Nabokov’un Lolita kapaklarına dair düşündüklerini merak edenler bu video’ya göz atabilirler. Haince bir zarafetle eleştiriyor onları, aralarında Aydın Yayınevi’nden çıkan kitap da var. Hani şu 1950’lerin romantik Hollywood filmlerinin afişlerindekine benzeyen benzer bir kadın ve bir erkek çizimi olan kapak. (Filmin linkini Türkan Doğan gönderdi.)
“Lolita” yahut bir kapak kızının hikayesi
Benim ne düşündüğümü soracak olursanız; üniversite yıllarıma kadar bu romandan uzak kalışımın sebebi onu öncesinde bir nevi Barbara Cartland zannetmemdi. Kapaklar yüzünden. Bana inanmıyorsanız, Can Yayınları ve İletişim Yayınları’na geçmeden, yani Fatih Özgüven eli değmeden önce Lolita’nın Türkiye’de ne tarz kapaklarla basıldığını görebilirsiniz. Mesela üst sıradaki ilk üç resim…
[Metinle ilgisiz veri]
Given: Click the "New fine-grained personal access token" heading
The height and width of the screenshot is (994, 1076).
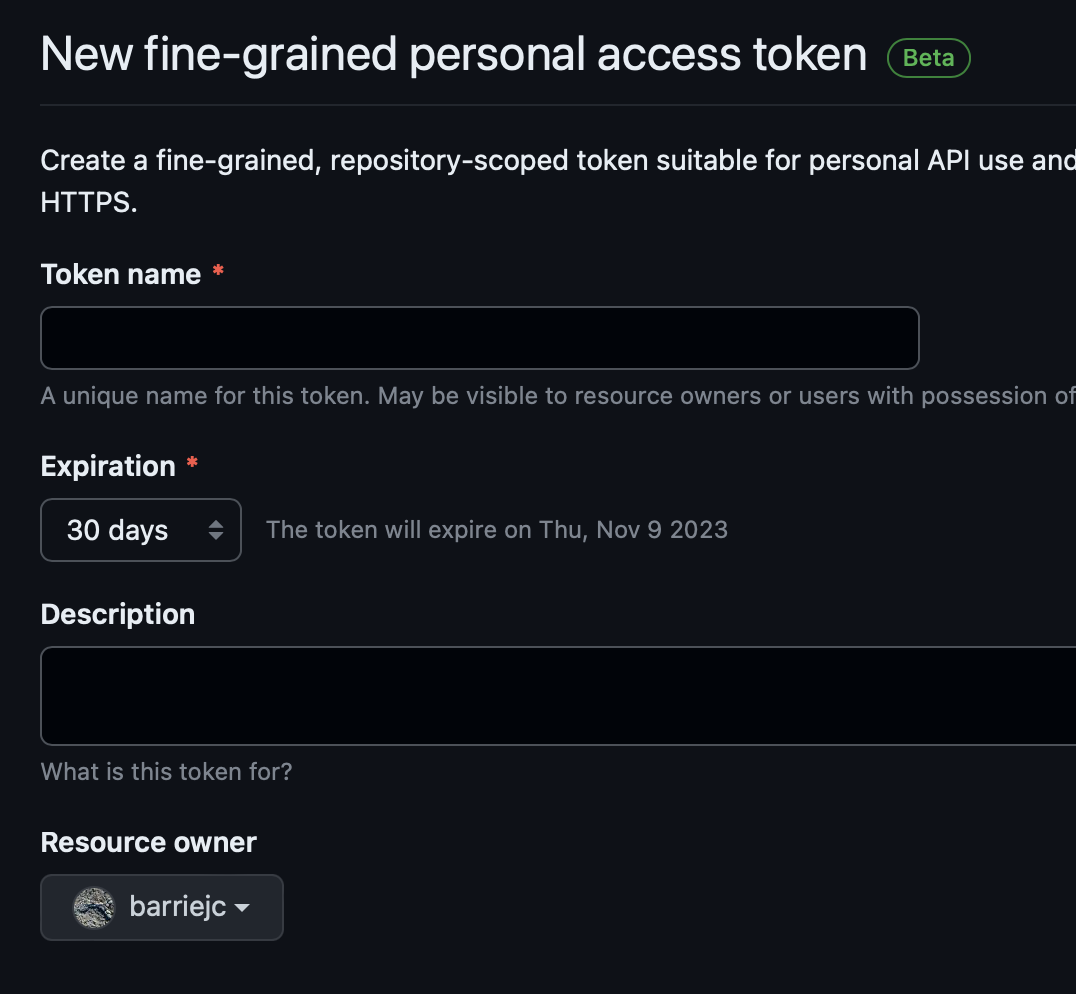Looking at the screenshot, I should 454,55.
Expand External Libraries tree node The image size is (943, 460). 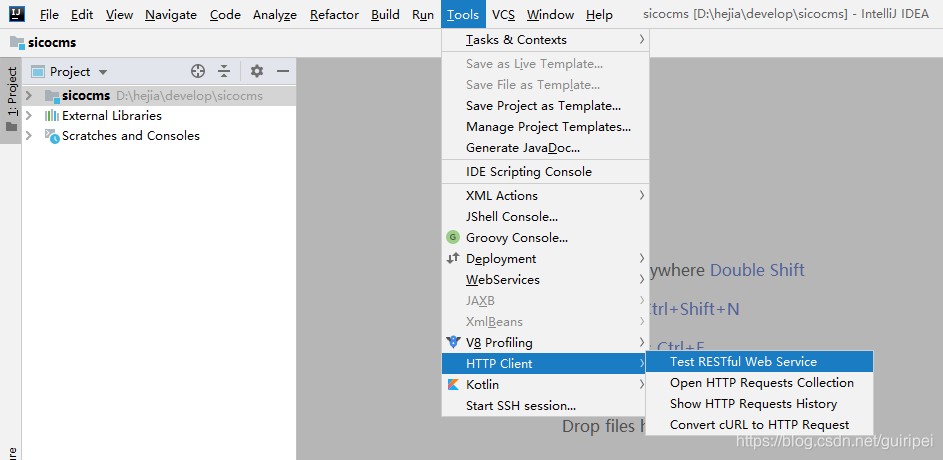tap(29, 116)
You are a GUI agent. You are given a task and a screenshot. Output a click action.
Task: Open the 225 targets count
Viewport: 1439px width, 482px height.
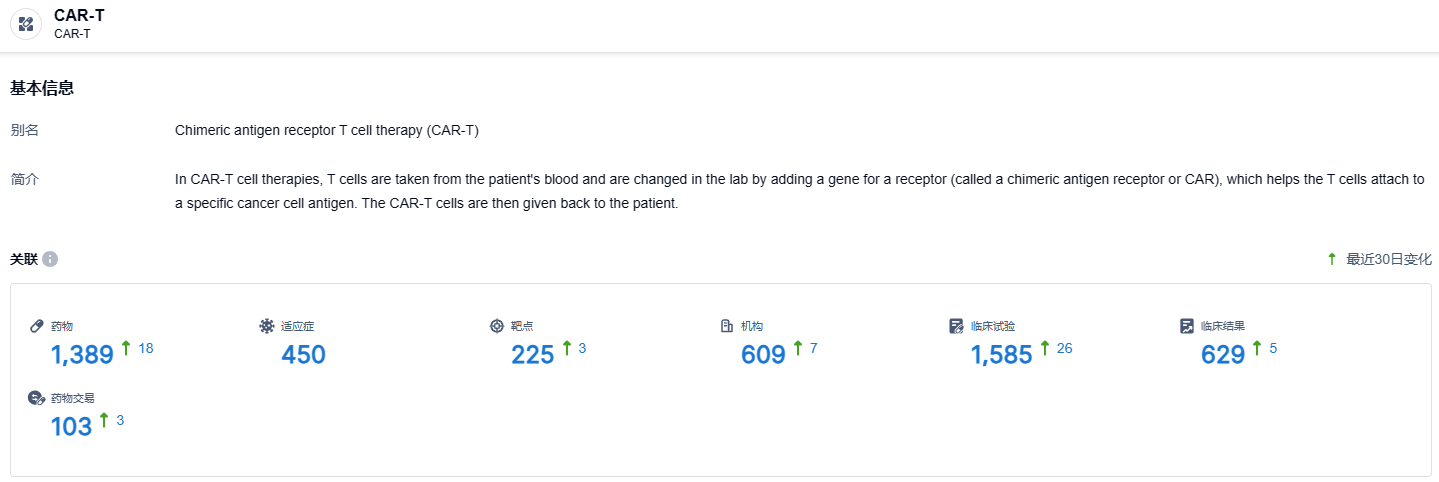tap(532, 354)
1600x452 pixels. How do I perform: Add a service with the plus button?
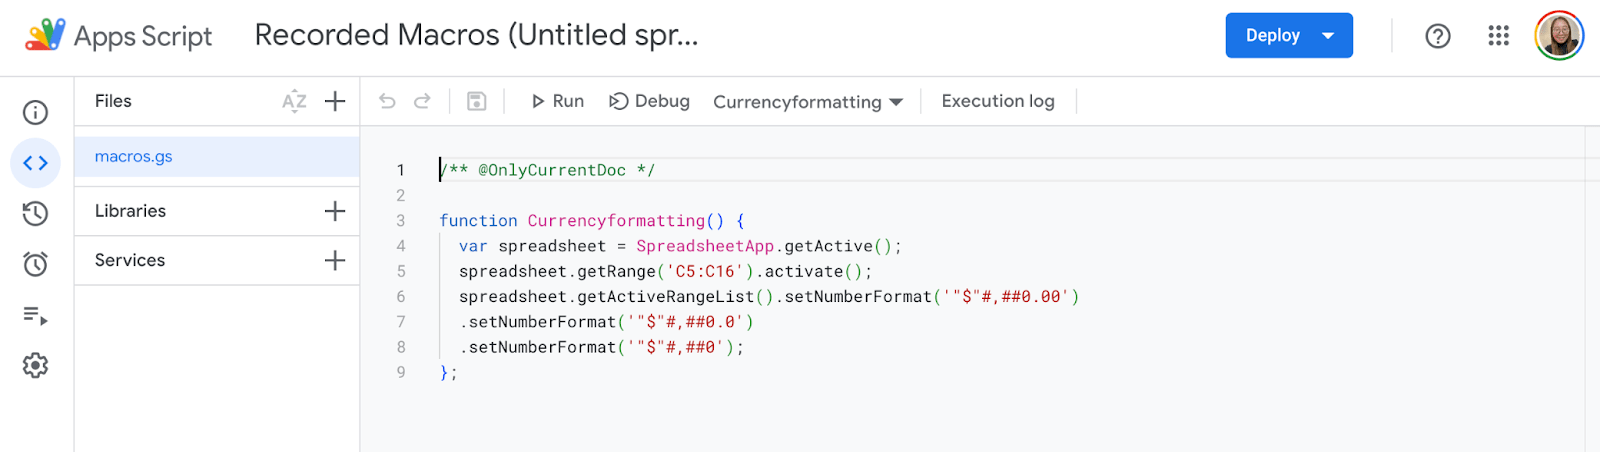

Bertram projesini şöyle anlatıyor: “Lolita, utanmazca zengin bir roman. Karmaşık, üslup bakımından parlak, yapısal olarak kusursuz, haincesine büyüleyici… Hilebaz, psikopat bir anlatıcısı var. Konusu ürkütücü denecek kadar zalim ve karanlık. Öte yandan dayanılmaz eğlenceli. Yarım yüzyıldan uzun bir zamandır üzerindeki tartışmaların sürdüğünü de unutmamak gerek. Bence kitabın hâlâ tartışılıyor olmasında biraz da Stanley Kubrick’in çektiği sansasyonel filmin etkisi var ama esas pay, hiç şüphesiz bugüne dek yapılan berbat kapakların… Lolita o kapaklarda çoğunlukla seksi ve şuh bir genç kadın olarak resmedildi. Bir de manasız kapaklar vardı tabii… Tasarımcıların bu kitaba kapak hazırlarken çok zorlanacağını tahmin ediyorum, hem kitabın karmaşıklığından ötürü, hem de daha önceki tasarımcıların düştüğü tuzaklara düşmemenin, hatta onların yaptıklarını unutturmanın gerekliliği yüzünden… Yarışmayı başlatırken aklımda hep aynı soru vardı: Daha iyisi yapılabilir mi? Nabokov uzmanı ve çevirmen Dieter E. Zimmer’in muhtelif Lolita kapaklarını içeren web sitesini görünce, önceki kapaklardan daha iyisini kendim yapmaya, daha doğrusu yapmaları için tasarımcılarla anlaşmaya karar verdim. En iyisi, genç yetenekler hatta tasarım bölümlerinde öğrenci olanlar arasında bir yarışma düzenlemek olacaktı… Katılanlar arasından en iyi bulduklarımızı bir kitapta topladık. Böylece ortaya Lolita: Story of a Cover Girl çıktı.”
Gülenay Börekçi
Geçtiğimiz haftalarda bu kapak resimlerini görmüştüm. Kendi favorim bunlar arasında değil ve hangi yayınevinden basıldığını da henüz bulamadım. Ama bir seçim yapmam gerekseydi şayet ben 4. kapak tasarımını seçerdim. Zorunluluktan o da… İleride başka kapak tasarım yarışmalarının olmasını bekleyeceğim kendi adıma. Hiçbirisi yeterli değil. Yine de “Lolita” nın adını her seferinde duyabiliyor olmak mutluluk verici. :)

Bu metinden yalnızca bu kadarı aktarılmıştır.